I deploy pointpillar on the rtx30 series graphics card, and the code for post-processing nms is as follows
std::vector<uint64_t> host_mask(host_filter_count * col_blocks);
GPU_CHECK(cudaMemcpy(&host_mask[0], dev_mask,
sizeof(uint64_t) * host_filter_count * col_blocks,
cudaMemcpyDeviceToHost));
It can run correctly on rtx30 series graphics cards, but on T4 graphics cards, this part will report an error: an illegal memory access was encountered.Has anyone encountered this problem?

Compiling the code with -lineinfo and running it with compute-sanitizer should give you the exact location where the memory access occurs.

There are many code files in my entire project. I want to directly check the executable file generated by cmake. How to use this tool? I cannot directly nvcc to compile the entire project.

add -lineinfo to the cmake build settings (NVCC flags, or something like that.)

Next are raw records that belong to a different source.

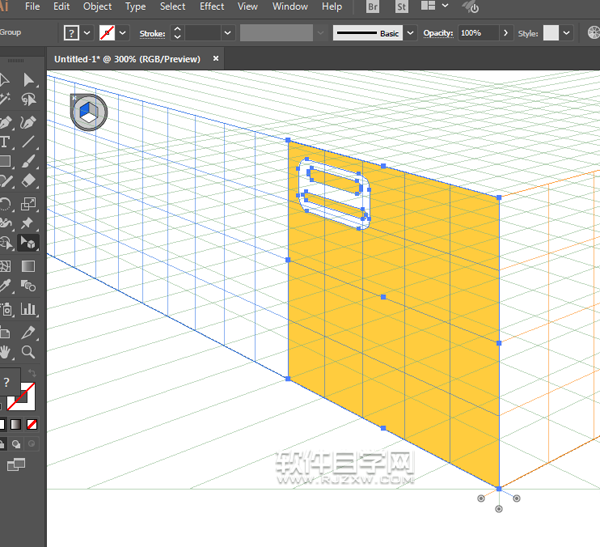Click the Style swatch box
Viewport: 600px width, 547px height.
click(551, 33)
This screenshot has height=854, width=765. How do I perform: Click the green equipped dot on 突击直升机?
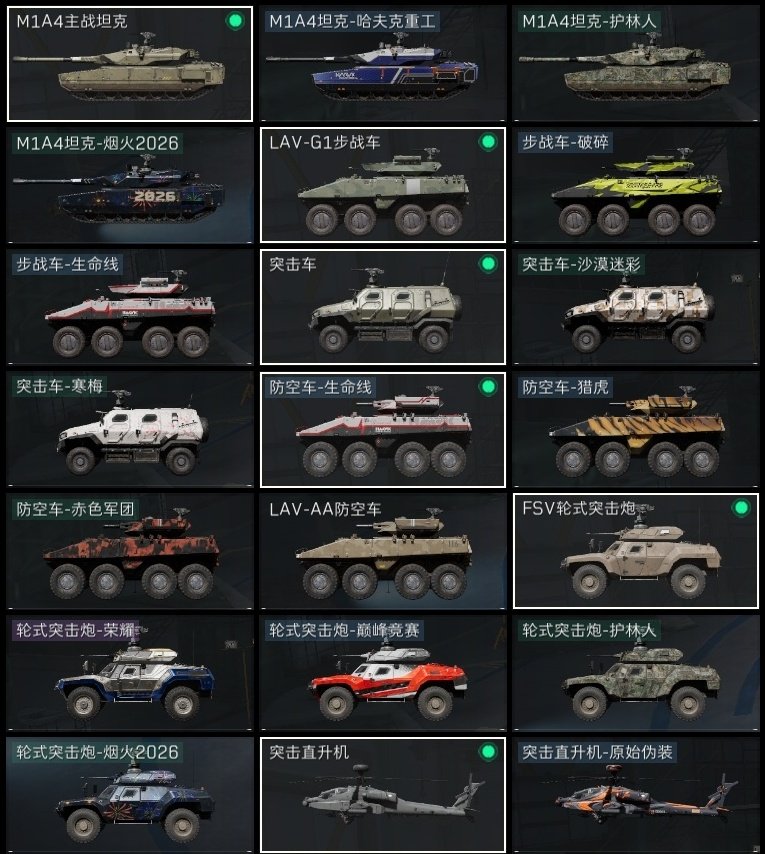click(x=488, y=752)
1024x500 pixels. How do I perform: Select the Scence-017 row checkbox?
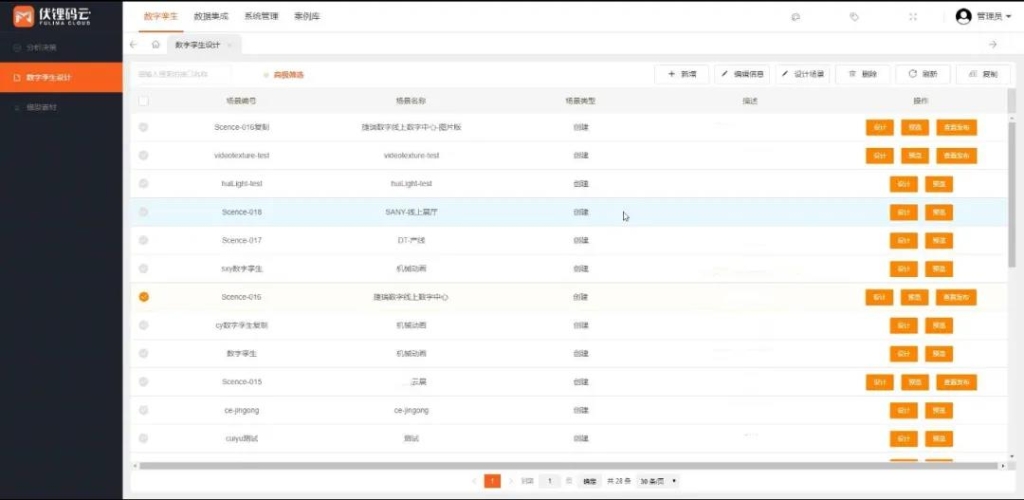(144, 240)
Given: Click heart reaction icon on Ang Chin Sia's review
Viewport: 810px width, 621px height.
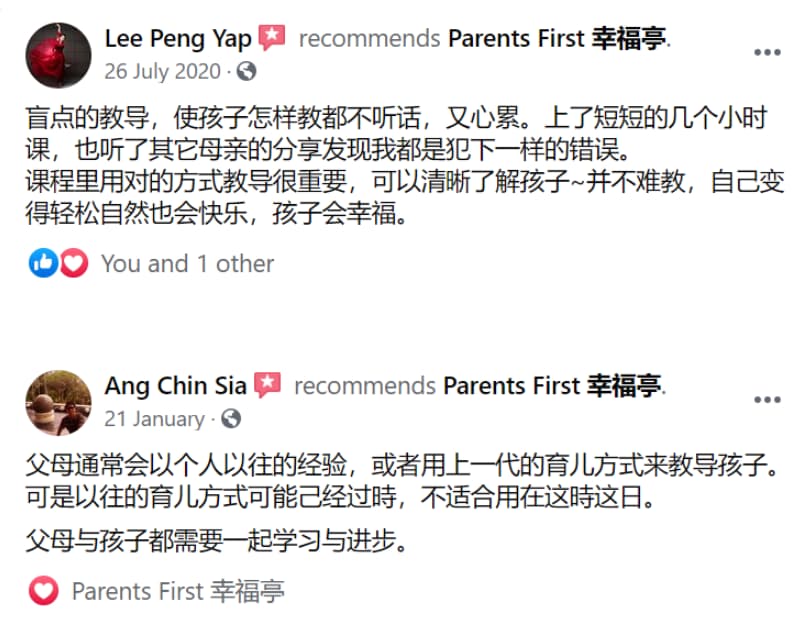Looking at the screenshot, I should coord(44,591).
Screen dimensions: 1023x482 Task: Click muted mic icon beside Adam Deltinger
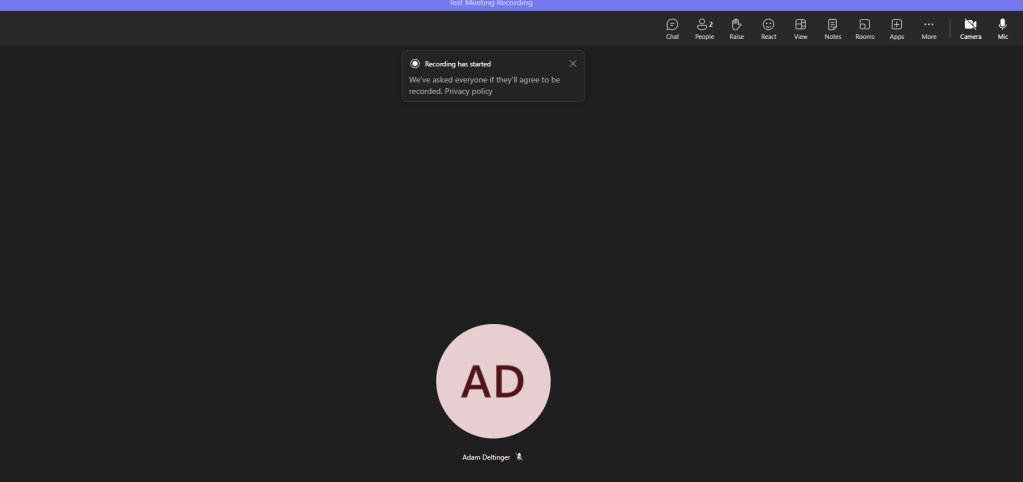[519, 457]
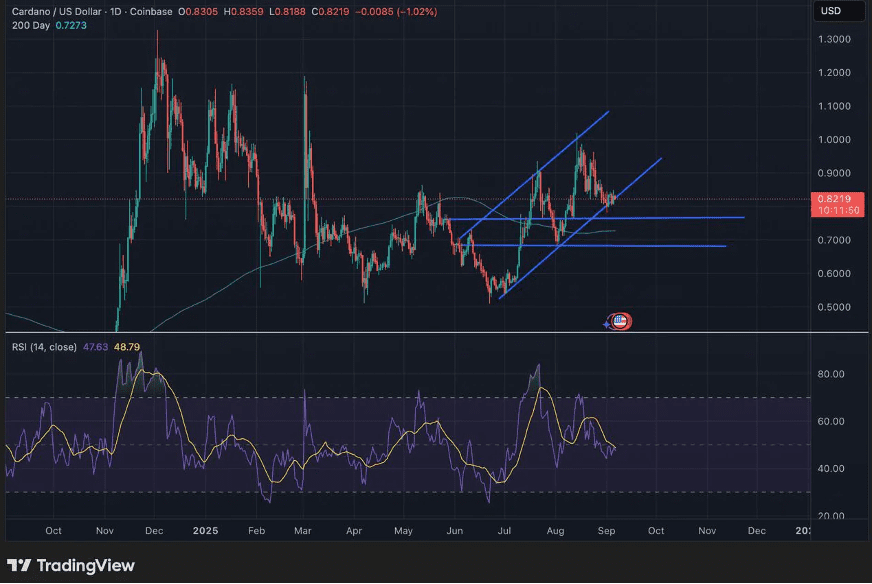
Task: Click the small blue event marker beside the flag
Action: (610, 322)
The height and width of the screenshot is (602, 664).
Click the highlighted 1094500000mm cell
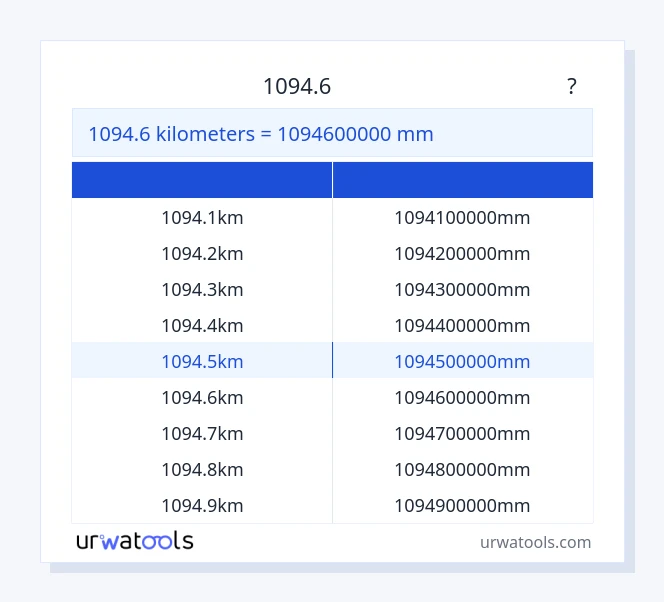pos(462,361)
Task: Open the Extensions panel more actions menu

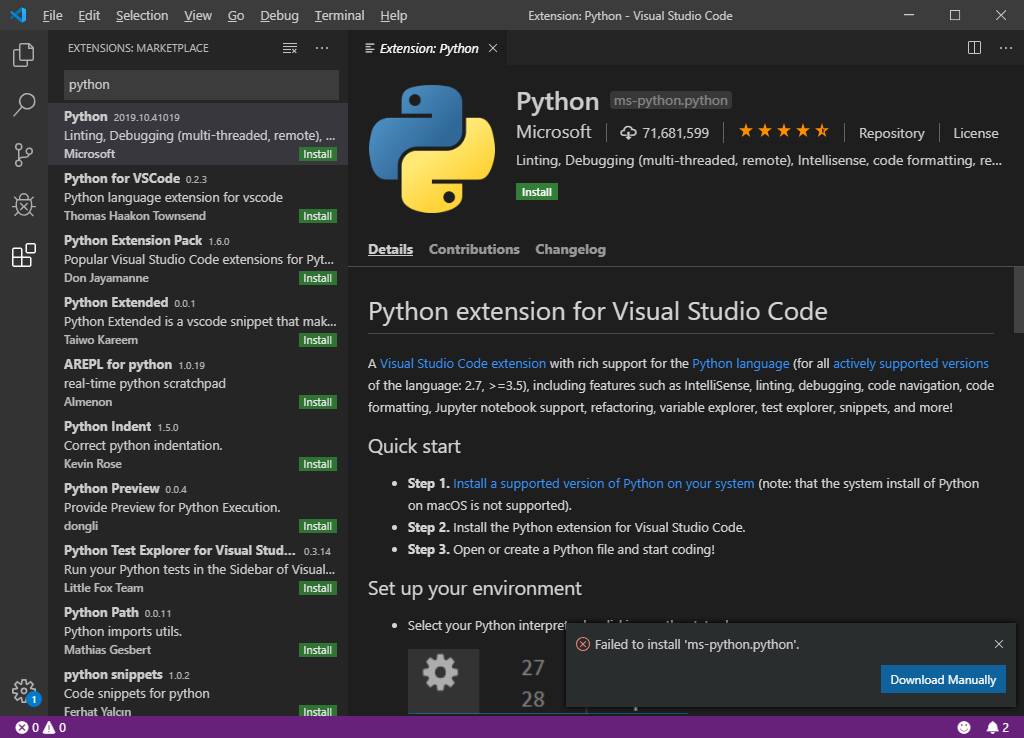Action: (x=321, y=48)
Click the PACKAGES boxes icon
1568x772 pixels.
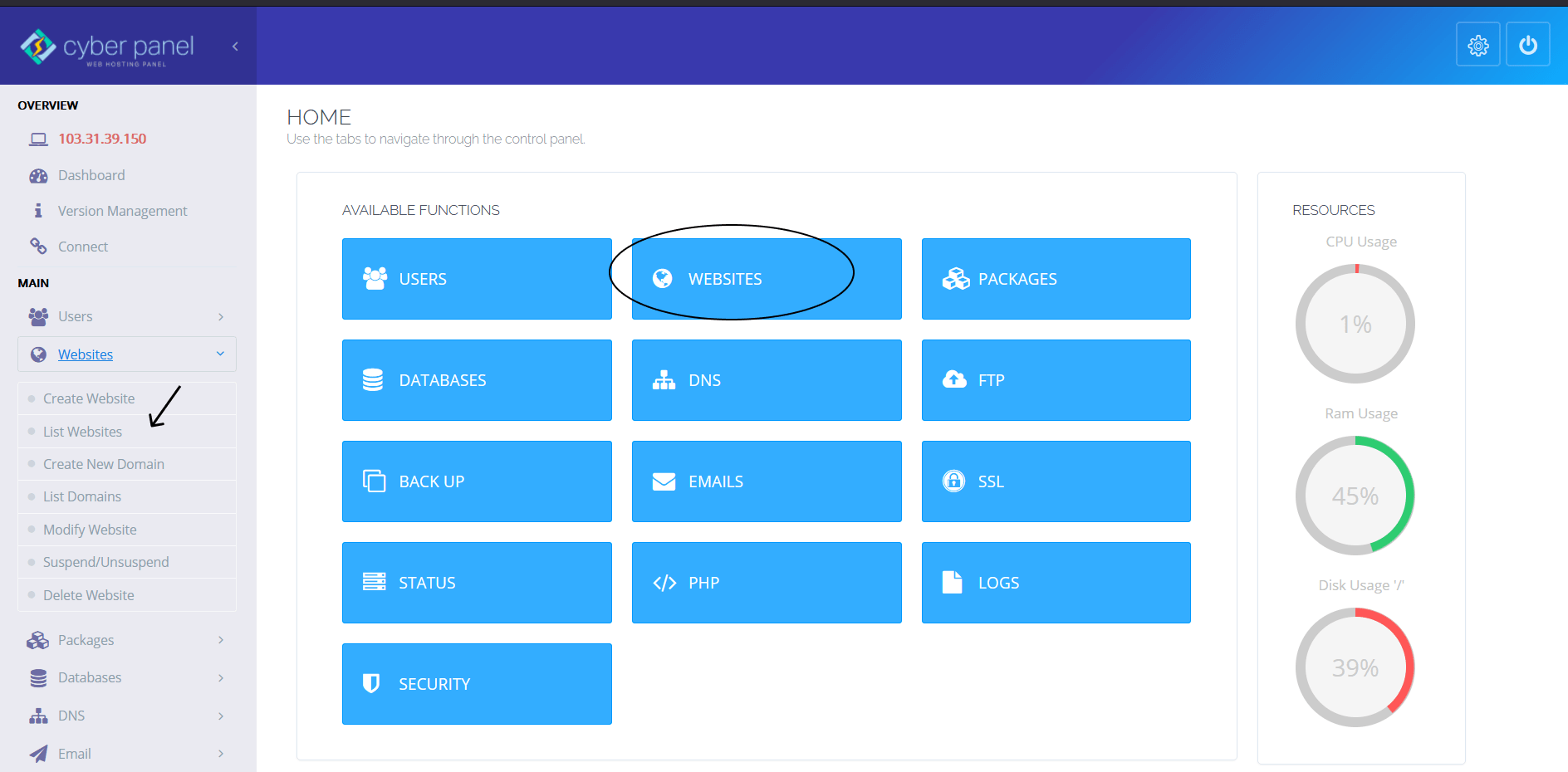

Then let’s say your compiled executable is my_executable.

To use compute-sanitizer, you would do:

compute-sanitizer ./my_executable

There is documentation for compute-sanitizer.

This writeup may also be of interest.

thanks for your advice

compute-sanitizer --tool memcheck ./dbg_test01
========= COMPUTE-SANITIZER
========= Error: process didn’t terminate successfully
========= The application may have hit an error when dereferencing Unified Memory from the host. Please rerun the application under cuda-gdb or a host debugger to catch host side errors.
========= Target application returned an error
========= ERROR SUMMARY: 0 errors
When I debug as required, no matter what program, there will be this error

you’ll have to fix that first before trying to use compute-sanitizer. That is a general application debug issue. It’s hard for me to give advice without knowing anything about the error output from the application.

Make sure the application does a

 return 0;

if it is not doing that, compute-sanitizer won’t work. It also won’t work if you have a seg fault or other host-code detectable error.

Basically you have an error that is detectable in host code.

It might be that your error handling routine/macro (GPU_CHECK()) is returning non-zero when you hit this CUDA error. in that case you will have to fix that (if you want to use compute-sanitizer).